WHAT NEEDS TO BE DONE
Substitute "screen capture" for "screenshot" everywhere it occurs in the rows below and reproduce them with nothing else altered. Leave the pictures out of your answer.

RAW DATA
※

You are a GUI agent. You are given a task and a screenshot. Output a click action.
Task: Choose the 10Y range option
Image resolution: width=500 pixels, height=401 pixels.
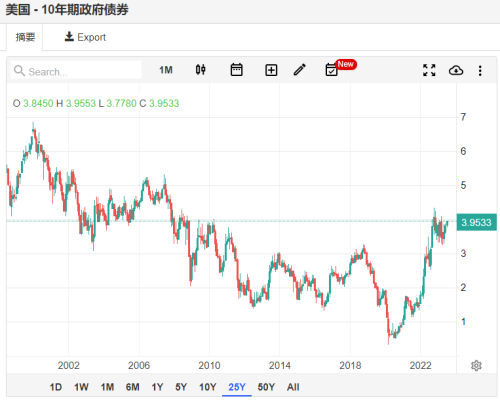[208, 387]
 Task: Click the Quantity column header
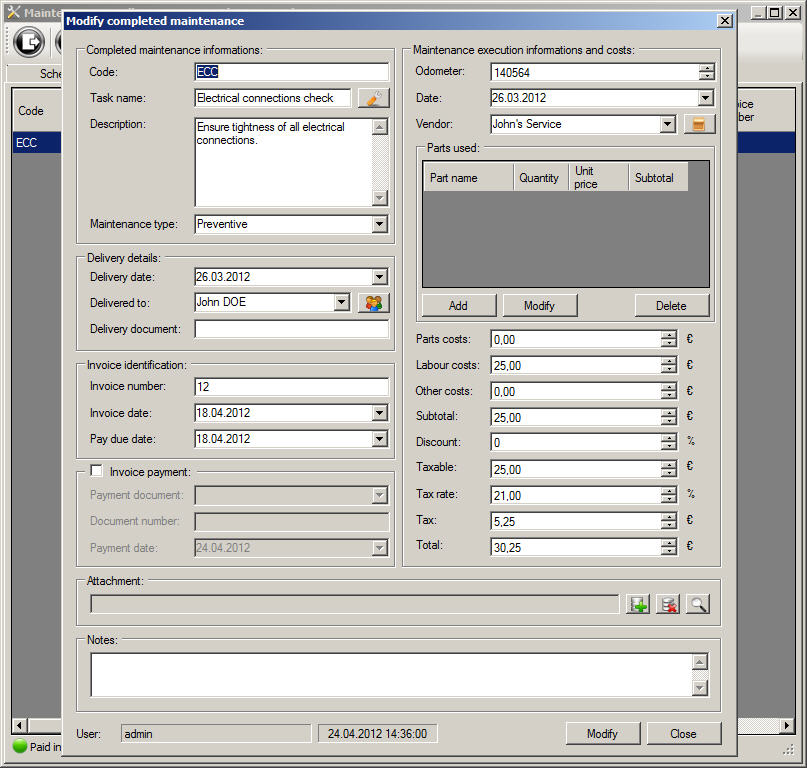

※

SOLVED PROBLEM
You are a GUI agent. You are given a task and a screen capture. Output a click action.
Task: Choose the 10Y range option
Image resolution: width=500 pixels, height=401 pixels.
[208, 387]
 Task: Click the Quantity column header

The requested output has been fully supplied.